Thanks all for comments and questions.

As explained in the blog post<http://dataliberate.com/2014/02/oclc-preview-194-million-open-bibliographic-work-descriptions/> this is a preview release of what is the first step in an evolving process.  So in that light I will try to briefly answer some of the questions raised.


  *   Will there be links to individual ISBN/ISNI records?
     *   ISBN - ISBNs are attributes of manifestation [in FRBR terms] entities, and as such can be found in the already released WorldCat Linked Data.  As each work is linked to its related manifestation entities [by schema:workExample] they are therefore already linked to ISBNs.
     *   ISNI - ISNI is an identifier for a person and as such an ISNI URI is a candidate for use in linking Works to other entity types.  VIAF URIs being another for Person/Organisation entities which, as we have the data, we will be using.  No final decisions have been made as to which URIs we use and as to using multiple URIs for the same relationship.  Do we Use ISNI, VIAF, & Dbpedia  URIs for the same person, or just use one and rely on interconnection between the authoritative hubs, is a question still to be concluded.

  *   Will your team be making use of ISTC?
Again it is still early for decisions in this area.  However we would not expect to store the ISTC code as a property of Work
ISTC is one of many work based data sets, from national libraries and others,  that it would be interesting to investigate processes for identifying sameAs relationships between.

  *   I don't see anything that describes the criteria for "workness."
“workness” definition is more the result of several interdependent algorithmic decision processes than a simple set of criteria.  To a certain extent publishing the results as linked data was the easy (huh!) bit.  The efforts to produce these definitions and their relationships are the ongoing results of a research process that has been in motion for several years, to investigate and benefit from FRBR.  You can find more detail behind this research here: http://www.oclc.org/research/activities/frbr.html?urlm=159763

As we move on from ‘preview release’ and establish this data, I expect to see some more blogging and other information explaining some of the background.

  *   Can you say more about how the stable identifiers will be managed?
You correctly identify the issue of maintaining identifiers as work groups split & merge.  This is one of the tasks our development team are currently working on as we move towards full release of this data over the coming weeks.  As I indicated in my blog post, there is a significant data refresh due and from that point any changes will  be hadled correctly.

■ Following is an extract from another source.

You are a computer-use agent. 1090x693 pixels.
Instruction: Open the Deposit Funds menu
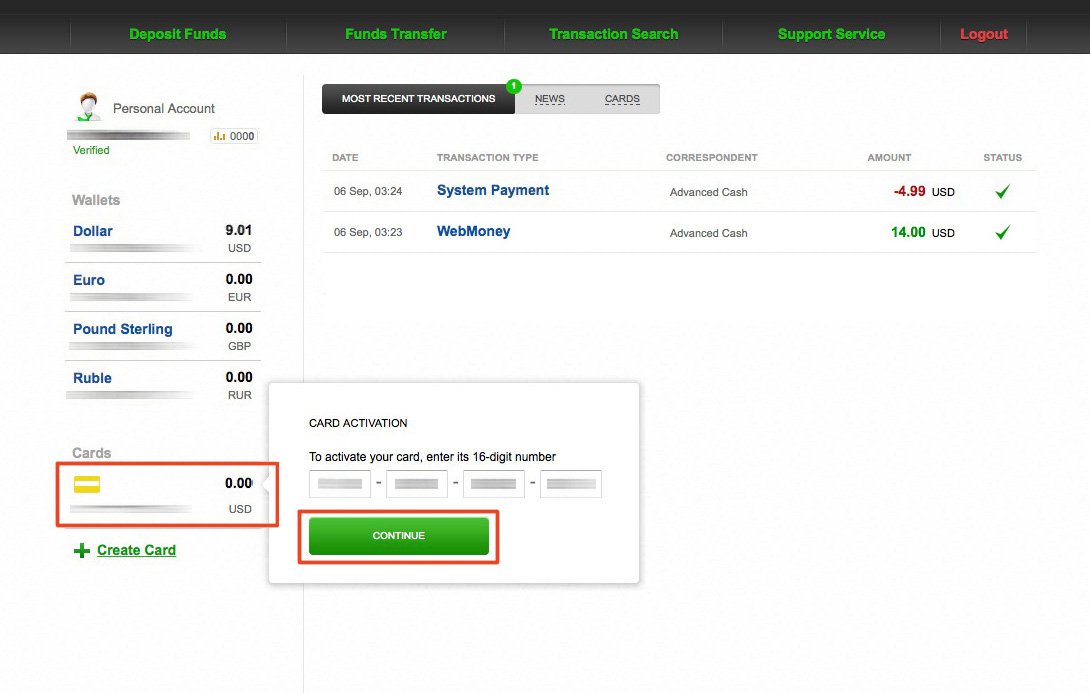point(177,34)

  *   Is there a bulk download available?
No there is no bulk download available.  This is a deliberate decision for several reasons.
Firstly this is Linked Data - its main benefits accrue from its canonical persistent identifiers and the relationships it maintains between other identified entities within a stable, yet changing, web of data.  WorldCat.org<http://WorldCat.org> is a live data set actively maintained and updated by the thousands of member libraries, data partners, and OCLC staff and processes. I would discourage reliance on local storage of this data as will rapidly evolve and become out of synchronisation with the source.  The whole point and value of persistent identifiers, which you would reference locally, is that they will dereference to the current version of the data.

  *   Where should bugs be reported?
Today, you can either use the comment link from the Linked Data Explorer or report them to data@oclc.org<mailto:data@oclc.org>.  We will be building on this as we move to full release.

  *   There appears to be something funky with the way non-existent IDs are handled.
You have spotted a defect!  - The result of access to a non established URI should be no triples returned with that URI as subject.  How this is represented will differ between serialisations.

  *   Defining what a “work” is has proven next to impossible in the commercial world - very true for the [often political] reasons you imply
OCLC make no broader claim to the definition of a WorldCat Work other than it is the result of applying the results of the FRBR and associated algorithms developed by OCLC Research to the vast collection of bibliographic data contributed, maintained, and shared by the OCLC member libraries and partners.

  *   Clarify for us in the video context
Currently the [FRBR] algorithms that are producing these Work definitions are operating mainly on the bibliographic material descriptions that underpin WorldCat.org<http://WorldCat.org>.  Over time the may be opportunity to expand this to encompass other material types.  The generic capability of the Schema.org<http://Schema.org> CreativeWork Type, coupled with SchemaBibEx proposals for exampleOfWork and workExample, make it simple to envisage the definition of [what are sometimes called] super-works which could associate all versions of a work from the original story through to the game-of-the-cartoon-of-the-movie-of-the-book.  Given time ;-)

  *   How might intersect with the BIBFRAME model? - these work descriptions could be very useful as a bf:hasAuthority for a bf:Work.
The OCLC team monitor, participate in, and take account of many discussions - BIBFRAME, Schema.org<http://Schema.org>, SchemaBibEx, WikiData, etc. - where there are some obvious synergies in objectives, and differences in approach and levels of detail for different audiences. The potential for interconnection of datasets using sameAs, and other authoritative relationships such as you describe is significant.  As the WorldCat data matures and other datasets are published, one would expect initiatives from many in starting to interlink bibliographic resources from many sources.


This has turned into a bit of an essay, that may well become the bases for a blog post, but hopefully has answered some of your questions.  Thanks for the interest.

~Richard

Received on Wednesday, 26 February 2014 10:50:24 UTC